*** EXERCISE MATERIALS ***

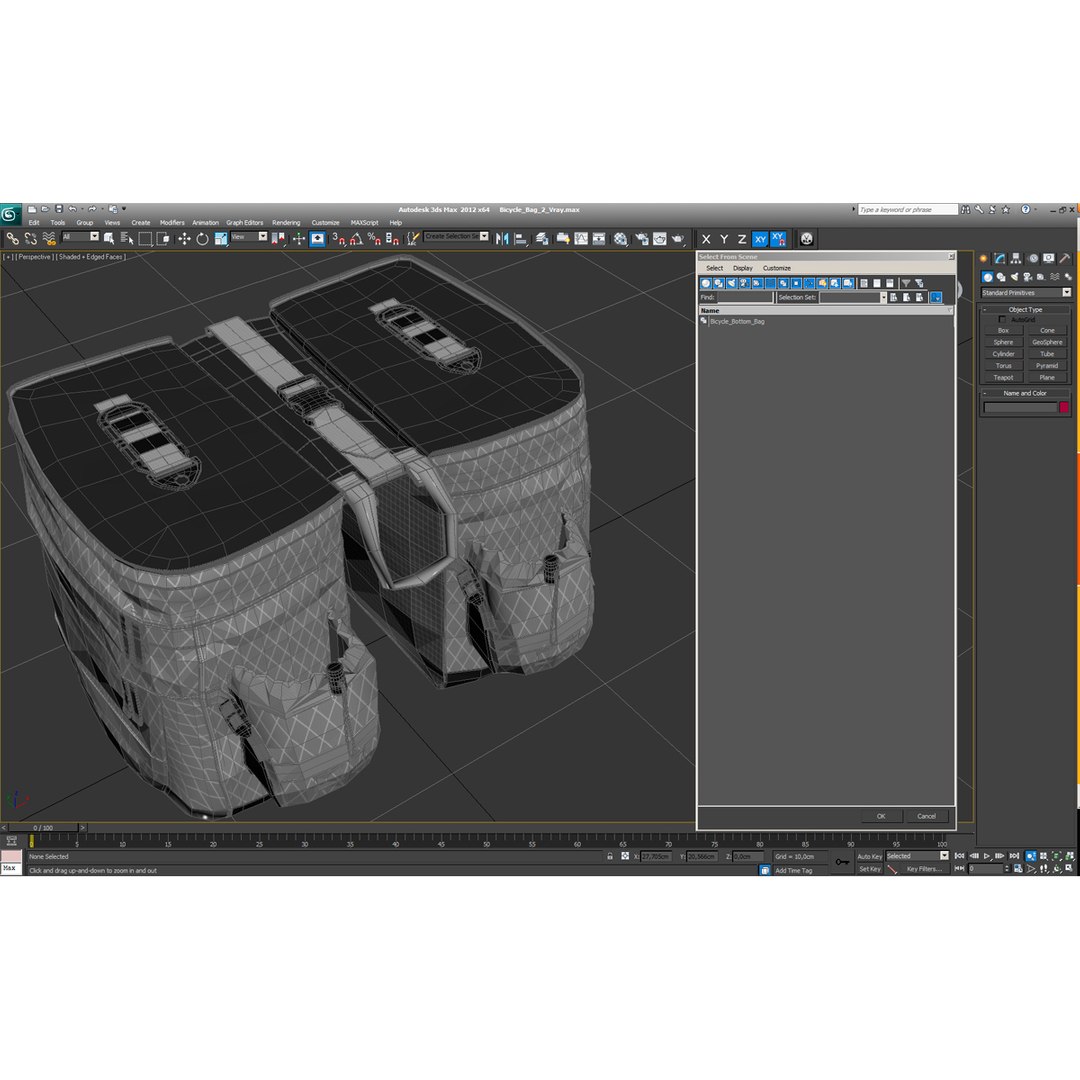This screenshot has height=1080, width=1080.
Task: Enable the AutoGrid checkbox
Action: (1002, 320)
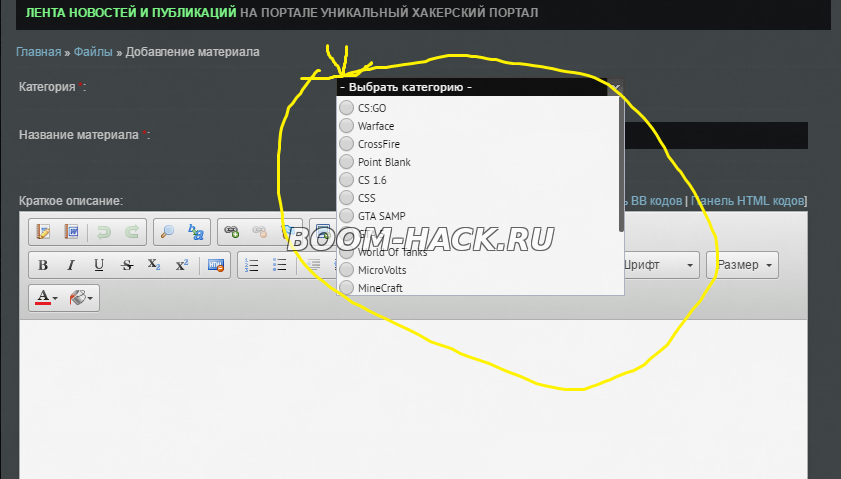Toggle bold text formatting
This screenshot has height=479, width=841.
pyautogui.click(x=43, y=265)
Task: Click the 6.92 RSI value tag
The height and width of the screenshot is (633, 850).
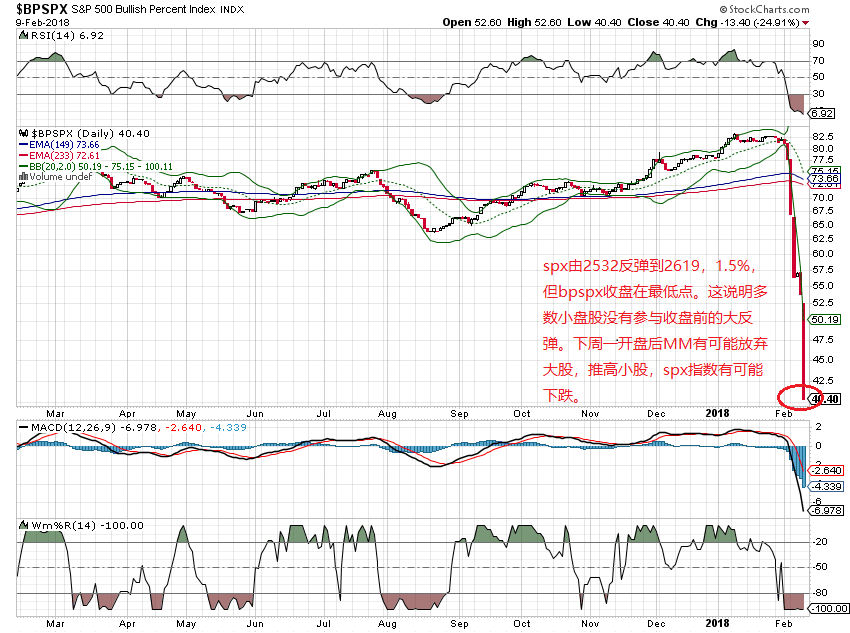Action: (x=824, y=114)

*** End of EXERCISE MATERIALS ***

(WHAT IS EXPECTED): Transcribe exactly, and only, the lines from the line with "Task: Click the 6.92 RSI value tag" through the last line of the records, inclusive; the pictures do not belong in the copy.

(YOUR SOLUTION):
Task: Click the 6.92 RSI value tag
The height and width of the screenshot is (633, 850).
Action: (x=824, y=114)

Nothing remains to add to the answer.